7/2/2015
In what may be the largest whistleblower lawsuit ever, the Justice Department, along with 11 states, are accusing Swiss pharmaceutical titan, Novartis, of running a massive kickback scheme through the U.S. Medicare and Medicaid programs. Specifically, the U.S. is accusing the drugmaker of referring patients to a handful of specialty pharmacies who sent in thousands of fraudulent reimbursement claims for the drugs Exjade and Myfortic. The U.S. disclosed in a court filing in New York that it is seeking up to $3.3 billion dollars in damages. Under the False Claims Act, the U.S. Code’s main whistleblower legislation, the government is seeking $1.52 billion, triple the amount of kickbacks the company allegedly received from 2004 to 2013. The Justice Department is also calling for $1.83 billion in fines, ranging from $5,000 to $11,000 for each of the 166,031 allegedly fraudulent reimbursement claims sent by the accused pharmacies. If Novartis loses the case, the company could face an even harsher punishment: exclusion from federal reimbursement programs, potentially shutting them out of the increasing role of the federal government in U.S. healthcare. A trial is set to begin in November in U.S. District Court in Manhattan, although many whistleblower suits that involve the government are often settled before the case goes to trial.

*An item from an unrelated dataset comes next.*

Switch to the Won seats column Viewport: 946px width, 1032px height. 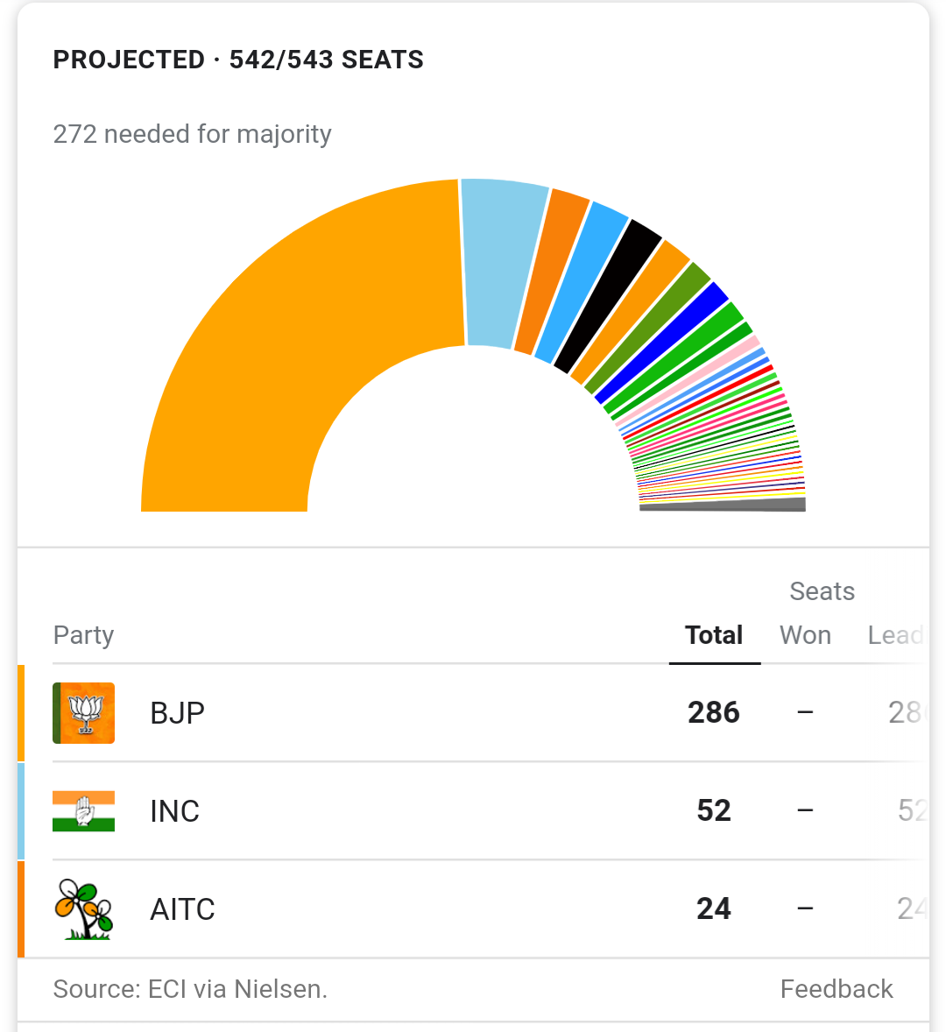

The lawsuit was originally filed in 2012 by former Novartis account executive, David Kester. The company has denied wrongdoing, saying in an e-mail statement on Wednesday, “We look forward to a full presentation of all of the evidence during the trial.” The U.S. Government and the 11 states joined the suit in 2013. Kester is also representing 17 other states affected by the rebate scheme. Although individual plaintiffs submit the original lawsuit under whistleblower statutes, the government has the option to join the case if it feels that the claims are worth the effort, which can dramatically increase the likelihood of a successful verdict or appropriate settlement. The case is especially precarious for Novartis as, in addition to the whopping amount of damages requested in the lawsuit, the company has already been sanctioned by the Justice Department and arguably the best U.S. attorney in history, Preet Bharara’s New York office for previous violations. In 2010 Novartis signed a Corporate Integrity Agreement, requiring the company to set up an internal compliance mechanism to report violations. When Bharara filed suit in 2013, he called the company a “repeat offender,” which could be especially damaging to Novartis considering that the alleged scheme occurred both before and after this agreement was signed.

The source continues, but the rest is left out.